Since Jesus was speaking in that nonliteral Passover context, it would be a literal meaning of his words that would need clarification, not a nonliteral meaning. If Jesus' body was physically present in multiple locations simultaneously, sort of like the reports of bilocation we read about in the paranormal literature, that sort of scenario would require more clarification than a nonliteral interpretation of Jesus' words would. Since Jesus was physically beside his disciples, handling the eucharistic elements, how could those eucharistic elements be his body? It's the literal interpretation of Jesus, not the nonliteral one, that should have been clarified further if that literal interpretation was what Jesus had in mind and/or how he was initially understood. Furthermore, why weren't Jesus' comments in Matthew 26:29 and/or Paul's comments in 1 Corinthians 11:26 clarified? How could Jesus speak of drinking this fruit of the vine in the coming kingdom after the consecration of the elements (Matthew 26:29) if the eucharist is only meant to continue until his return (1 Corinthians 11:26)? Why refer to his blood as fruit of the vine? And since drinking wine is a common theme in discussions of celebration, eschatology, and such, why refer to the communion cup in that way if you don't want people to think they're drinking wine, but instead want them to think they're drinking blood? These are some examples of how the literal interpretation of Jesus' words makes less sense of the text and context and involves more, not less, of a need for clarification.
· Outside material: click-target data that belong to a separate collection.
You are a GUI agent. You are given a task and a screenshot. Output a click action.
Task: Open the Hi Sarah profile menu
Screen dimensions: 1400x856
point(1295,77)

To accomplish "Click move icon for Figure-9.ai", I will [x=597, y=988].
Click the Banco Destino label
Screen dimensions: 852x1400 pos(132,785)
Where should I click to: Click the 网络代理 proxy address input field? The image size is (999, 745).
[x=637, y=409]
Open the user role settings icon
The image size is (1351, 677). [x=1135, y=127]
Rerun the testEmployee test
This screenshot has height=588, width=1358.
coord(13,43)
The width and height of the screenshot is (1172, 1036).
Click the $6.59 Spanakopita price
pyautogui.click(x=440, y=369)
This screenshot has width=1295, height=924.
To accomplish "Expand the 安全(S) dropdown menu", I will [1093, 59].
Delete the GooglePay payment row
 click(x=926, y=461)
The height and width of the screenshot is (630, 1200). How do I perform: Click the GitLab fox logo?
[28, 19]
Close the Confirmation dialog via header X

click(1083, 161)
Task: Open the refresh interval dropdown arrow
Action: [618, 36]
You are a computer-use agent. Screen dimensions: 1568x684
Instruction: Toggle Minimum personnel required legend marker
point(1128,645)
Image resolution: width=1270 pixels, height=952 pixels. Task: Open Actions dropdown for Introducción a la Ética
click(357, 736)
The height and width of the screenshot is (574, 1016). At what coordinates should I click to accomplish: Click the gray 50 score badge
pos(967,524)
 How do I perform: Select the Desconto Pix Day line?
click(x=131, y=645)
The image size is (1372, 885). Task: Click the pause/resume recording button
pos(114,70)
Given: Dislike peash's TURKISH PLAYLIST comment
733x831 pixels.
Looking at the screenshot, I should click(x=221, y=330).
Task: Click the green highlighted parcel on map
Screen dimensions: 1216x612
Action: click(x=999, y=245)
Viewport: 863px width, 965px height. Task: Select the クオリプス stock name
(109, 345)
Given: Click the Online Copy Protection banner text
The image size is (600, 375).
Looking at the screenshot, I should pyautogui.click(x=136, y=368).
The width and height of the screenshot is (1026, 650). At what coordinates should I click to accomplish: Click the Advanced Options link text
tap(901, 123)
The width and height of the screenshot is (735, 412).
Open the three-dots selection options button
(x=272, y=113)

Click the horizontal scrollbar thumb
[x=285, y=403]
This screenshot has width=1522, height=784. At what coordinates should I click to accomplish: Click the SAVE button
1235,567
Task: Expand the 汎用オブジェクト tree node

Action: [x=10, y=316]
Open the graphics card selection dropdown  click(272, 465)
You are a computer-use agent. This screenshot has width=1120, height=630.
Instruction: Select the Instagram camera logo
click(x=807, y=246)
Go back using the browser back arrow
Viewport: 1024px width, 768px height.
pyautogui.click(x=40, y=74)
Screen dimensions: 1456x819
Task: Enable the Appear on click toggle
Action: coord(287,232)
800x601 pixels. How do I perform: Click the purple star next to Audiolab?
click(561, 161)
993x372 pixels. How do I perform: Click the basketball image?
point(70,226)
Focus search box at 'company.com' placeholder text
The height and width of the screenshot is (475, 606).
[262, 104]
Or what about the many New Testament passages about Jesus' physical absence until the second coming? Those make more sense under a nonliteral reading of passages like John 6 and the Last Supper. See here for further details. Yet again, it's the literal interpretation of Jesus' words in John 6 and at the Last Supper, not a nonliteral one, that's in more need of clarification.

And what about the fact that the communion elements still look, feel, smell, and taste like bread and wine, not flesh and blood? Wouldn't that need clarification from Jesus and his earliest followers writing in the New Testament? And what precedent do we have for an alleged miracle like transubstantiation? When Jesus did something like change the water into wine at the wedding in Cana in John 2 (which isn't far from John 6), did the material in the pots still look, feel, smell, and taste like water? Did he change water into wine under the appearance of its remaining water? I'm not aware of any precedent for performing a miracle that's supposed to involve a physical transformation, yet doesn't involve any physical evidence of such a transformation. Even if there is some precedent, it has to be rare, which would make it a less likely scenario and one that, once again, would need further clarification. It's remarkable that advocates of a physical presence often ask how Jesus could have made their view of the eucharist any clearer when they're the ones arguing that a physical transformation has occurred under the appearance of its not having occurred. One way a physical presence could have been made clearer is if that presence would be physically discernable.

A common argument for the supposed obviousness of the physical presence reading of John 6 and the Last Supper is that the passages were interpreted that way by every Christian, were so interpreted by almost every Christian, or some such scenario prior to the Reformation. In addition to not adequately addressing what the earliest sources said, that claim about the history of eucharistic beliefs is false. Surveys of the history of eucharistic doctrine frequently address the variety of views that existed before the Reformation, including views that didn't involve a physical presence. For an example you can access for free online, see section 69 in Philip Schaff's church history here and section 95 here. See, also, the last paragraph in the post here.

1 comment:

  1. Good points: another helpful clarification would have been how those in the crowd who may have died before the institution of the Lord's Supper could have satisfied the requirements of a literal consumption from the time Jesus spoke until their death.